** Opening Selected excerpt block **

Women & Engineering celebrates accomplishments at annual Leadership Summit

The third annual event provides alumnae and students with opportunities to network and learn from one another

Danielle Lacey 
Anna Patterson, who earned two bachelor’s degrees from the School of Engineering in 1987, delivered the keynote address at the 2021 Leadership Summit. File photo
Anna Patterson, who earned two bachelor’s degrees from the School of Engineering in 1987, delivered the keynote address at the 2021 Leadership Summit. File photo

Going virtual didn’t inhibit the Women & Engineering Leadership Summit. If anything, it made it more accessible than ever.

Nearly 200 students, faculty and alumnae took part in this year’s event, which was held March 6. The annual event aims to provide an opportunity for women to network and collaborate in a supportive environment.

Last year’s event was canceled due to the COVID-19 pandemic, so members of the Women & Engineering Leadership Society at the McKelvey School of Engineering were excited to bring it back for 2021.

“Even though the event was held virtually, it still fostered the inclusive, welcoming and inspiring atmosphere that we’ve created with previous in-person summits,” said Emily Boyd, teaching professor in the Department of Mechanical Engineering & Materials Science and co-founder of the Women & Engineering Leadership Society. “While I think people prefer to participate in-person, especially for networking purposes, this allowed more people to participate from wherever they are.”

For students such as Khin Wai Han and Angelica Santiago-Ortiz, the event provided an opportunity to meet with accomplished alumnae from throughout the nation.

** Closing Selected excerpt block **
** Opening Given information block **

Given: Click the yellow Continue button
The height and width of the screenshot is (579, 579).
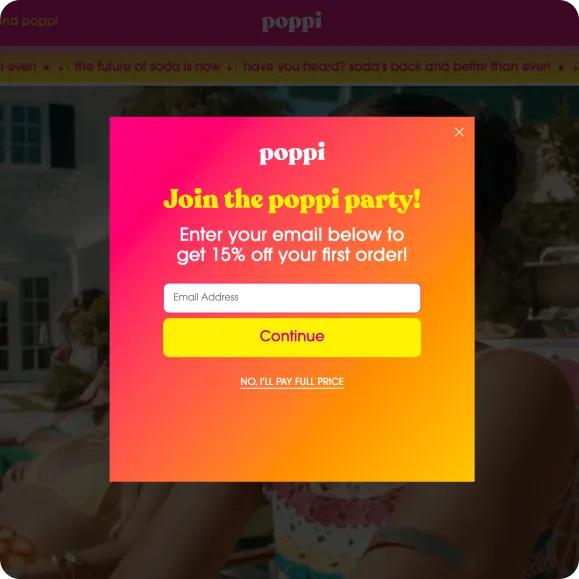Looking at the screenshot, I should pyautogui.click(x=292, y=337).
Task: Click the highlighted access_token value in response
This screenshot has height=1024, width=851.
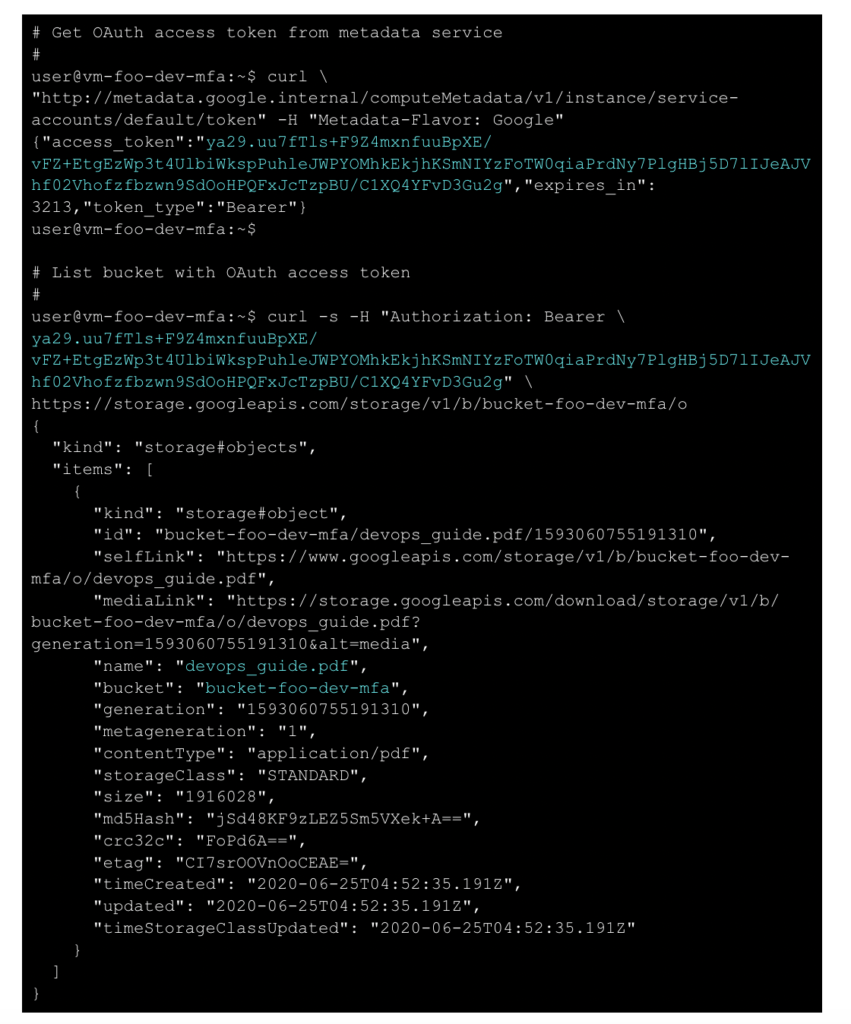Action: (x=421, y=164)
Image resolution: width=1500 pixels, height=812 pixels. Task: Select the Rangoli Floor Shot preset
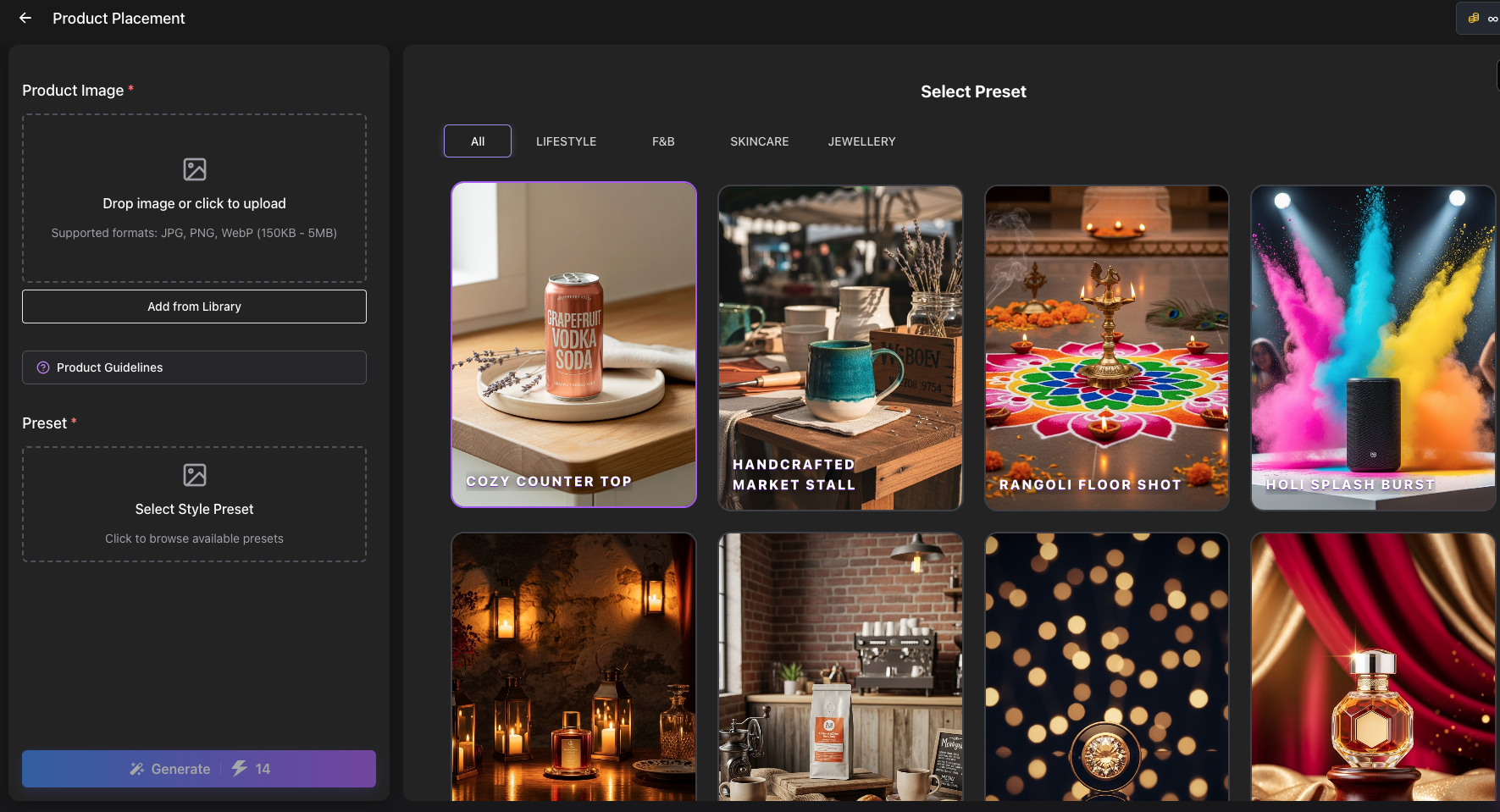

** Closing Given information block **

### Problem set
a – According to the summit article, why did holding the event virtually make it more accessible than before?
b – In the summit article, on what date was this year's Leadership Summit held?
c – Continue the article about the Women & Engineering Leadership Summit, picking up after its last sentence.

### Responses per task
a – Going virtual let more people take part from wherever they were. Emily Boyd said people still prefer in-person participation, especially for networking, but the virtual format widened participation.

b – March 6.

c –
“I decided to attend this year’s summit, even though it was virtual, because I knew I was going to learn something with the time I invested,” said Han, a dual-degree student pursuing a master’s in project management. “Conversing with our women Engineering alumnae not only gives me knowledge about career, diversity, work-life balance and mentorship, but also reminds me of the good habits I can start building to prepare for the transition from academia to industry.”

This is Han’s second time attending the leadership summit; at her first event, in 2019, she left with a mentor, who would later go on to become a close friend.

“I cannot emphasize enough why providing and attending these networking/empowerment events are crucial for students’ personal, social and professional development,” Han said. “Learning to network with alumni translates well to conversing with the recruiters by actively listening and curiously asking about the person or the hiring positions.”

Santiago-Ortiz, a first-year student majoring in chemical engineering, said she looked forward to learning how other women gained the confidence to take on challenges they face in such a male-dominated industry.

“As a first-year, I feel overwhelmed by the sheer number of amazing opportunities at WashU and how I can use them,” Santiago-Ortiz said. “I wanted to learn how women overcame those gaps in confidence in college, as well as in their own careers. Being able to address this early is important because I want to feel confident in the future when I have more opportunities on the table.”

Alumna Anna Patterson, who earned bachelor’s degrees in electrical engineering and computer science in 1987, delivered the event’s keynote address, which celebrated what women can accomplish when they have those opportunities.

“There are so many uplifting stories of engineering making a difference,” Patterson said. “It not only helps people, it helps people at scale.”

She also offered advice to those who may have similar insecurities as Santiago-Ortiz.

“You may think you have imposter syndrome and no one else does, but it’s pretty universal,” Patterson said. “Just be accepting of others and be accepting of yourself. Don’t be afraid to contribute.”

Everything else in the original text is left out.